11Dans la tradition occidentale reste souvent aux femmes le droit au silence, dans toutes les acceptions du terme. Le silence dont il est question dans la tradition du yoga est évidemment autre chose. Il correspond à la fin d’un parcours de vie, et non à l’interdit ou au mépris de la pensée. Ce qui est souvent mal compris des Occidentaux que nous sommes. En effet, en Occident, l’idéal – représenté, par exemple, par l’œuvre de Hegel – revient à être capable de maîtriser la totalité du discours et non d’atteindre au silence comme complétude de la vie et de la béatitude. Parler suppose toujours un rapport partiel au réel, alors que le silence peut permettre, grâce à une culture du souffle, une perception de la totalité du réel. Les chemins d’un Hegel et d’un Bouddha vers l’accomplissement de soi sont en quelque sorte inverses.

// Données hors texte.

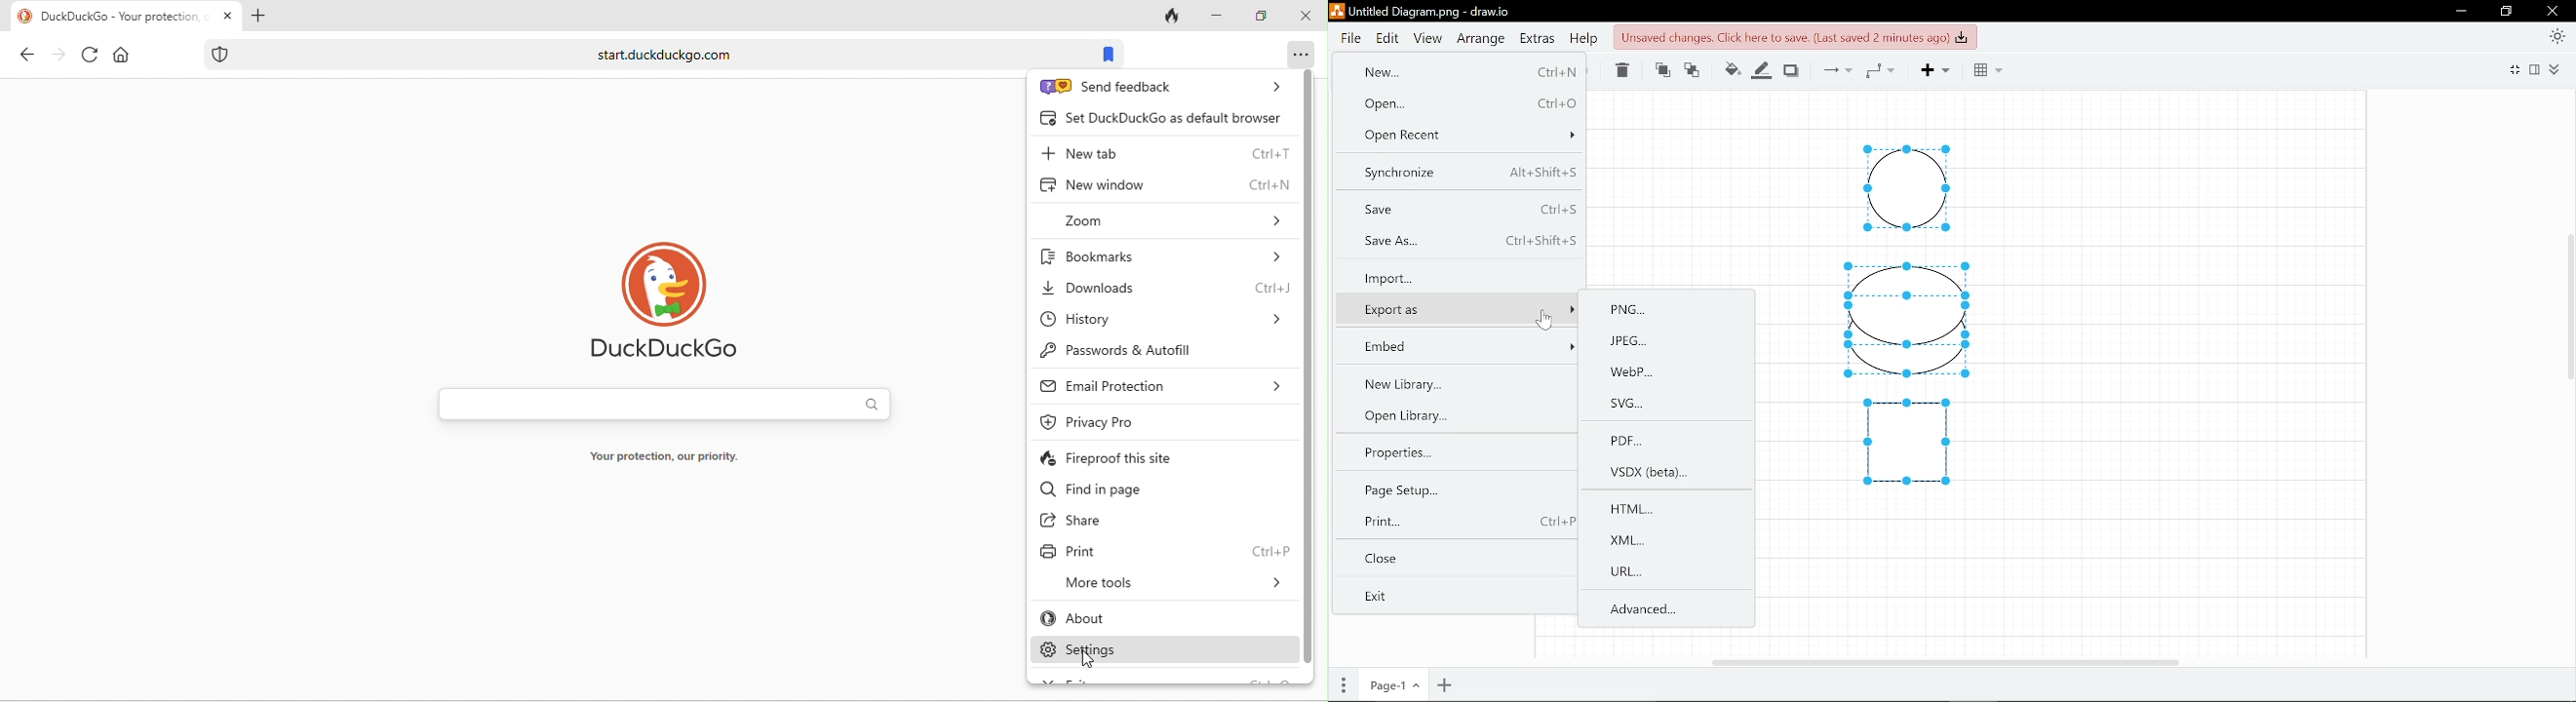 The image size is (2576, 728). What do you see at coordinates (1665, 572) in the screenshot?
I see `URL` at bounding box center [1665, 572].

12Dans mes textes – par exemple dans J’aime à toi, Etre Deux, Entre Orient et Occident, The Way of Love – j’insiste sur la nécessité d’atteindre au silence pour pouvoir respecter l’autre dans sa différence. Le silence correspond alors à un lieu ouvert entre l’un et l’autre, qui n’appartient à aucun des deux et qui ménage la possibilité de se rencontrer dans le respect de deux mondes différents : le sien et celui de l’autre. Etre capable de silence serait le premier geste d’accueil et d’hospitalité vis à vis de l’autre. Ce geste est d’autant plus difficile à réaliser que l’autre nous est proche et que nous nous confondons avec lui, ou elle. Sans doute, la nécessité d’un tel geste nous apparaît plus clairement quand il est question de coexistence avec une personne d’une autre culture. À défaut de mettre en question notre propre culture, nos habitudes et coutumes, et même notre langue, nous ne pouvons pas cohabiter avec l’autre comme autre ; nous pouvons seulement l’intégrer dans notre tradition ou le rejeter. Ce questionnement, c’est d’abord vis-à-vis de qui nous est le plus proche que nous devrions le pratiquer, afin de respecter notre différence, nos différences, de ménager ainsi la vie et la subjectivité de chacun (e) et de pouvoir cultiver le désir et l’amour entre nous. La différence, en particulier la différence sexuelle, a été utilisée en vue de la reproduction naturelle de l’humanité. De sa fécondité culturelle nous ne connaissons encore quasiment rien. Cette fécondité pourrait représenter un enjeu de méditation et de pratiques utiles pour la paix, le bonheur et le devenir des femmes et des hommes du xxie siècle.